I find this very heartwarming. Here is someone who breaks the stereotype of the poor, uneducated person struggling to make ends meet in a developing country who finds hope and comfort in the bosom of religion. Kapur provides some background to explain Ramadas’s atheism:
Ramadas was a Dalit – a member of the “untouchable” caste – and, as I got to know him, I realized that his atheism had been shaped by the discrimination he had suffered and seen all his life. Ramadas could remember standing outside upper-caste homes as a boy, and being forced to drink water from his hands so that he wouldn’t contaminate the household vessels. He wasn’t allowed in the ur, the part of the village where the upper castes lived.
When he was around sixteen, he discovered the teachings of E. V. Ramasami Naicker, or Periyar, a twentieth-century social reformer and activist considered by many to be the father of modern Tamil culture. Periyar (“great man,” in Tamil) fought against caste and gender discrimination. He was a committed rationalist and atheist; he believed that religion was often used as a tool to oppress minorities and women. Ramadas was struck by Periyar’s observations that the discrimination faced by Dalits – along with the religious justifications provided for it – was really just a way for the upper castes to maintain their dominance.

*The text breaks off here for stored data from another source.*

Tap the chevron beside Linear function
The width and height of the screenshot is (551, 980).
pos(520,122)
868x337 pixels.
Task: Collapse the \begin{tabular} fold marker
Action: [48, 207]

Of course, being an atheist in India is not without its hardships. Ramadas’s wife and children are devout Hindus. His occupation involves the selling and buying of cows for consumption, a sin according to Hinduism, and thus a source of friction between him and his family. When Ramadas’s elder son died in a traffic accident in 2001, his family saw his son’s death as divine punishment for his sinful work, and said as much. This particular passage makes me very sad.
I asked [Ramadas] how he felt when he heard that kind of thing. “I don’t care,” he said. “People might say that, but I don’t believe it. It’s nonsense. I told my son not to go out that early morning. I told him not to go driving in the dark. Had he listened to me nothing would have happened to him. I don’t think it had anything to do with my job. I don’t care what people say.”
“You don’t care?” Varun [Ramadas’s younger son] asked. “What do you mean, you don’t care?”
“You want to know the truth?” Ramadas said, and he looked at me. “The truth is it makes my heart feel hard. It makes me feel heavy.”
He said that when his son died he participated in all the religious ceremonies. He didn’t believe in any of it, but he participated because he didn’t want people to think that he didn’t love his son. He performed all the pujas that the priests asked for, and he scattered his son’s ashes in the ocean. He tried to throw himself into the ocean; he wanted to die.
“What can I say?” he told me now. “How do you think it makes me feel that my family believes my work killed my son?” He pointed at his chest. “It pains me here. That’s how I feel.”
Ramadas’s personal tragedy was compounded by the superstitions of others. Here is proof, anecdotal though it may be, that religion can be used to hold people’s emotions to ransom. Unless you perform the scripted rites, you will be considered a cold, heartless bastard. Unless you act out the farcical rituals, you will be viewed as somehow inhuman. Unless you acknowledge the existence of sky fairies, you will be seen as being incapable of love. Or grief.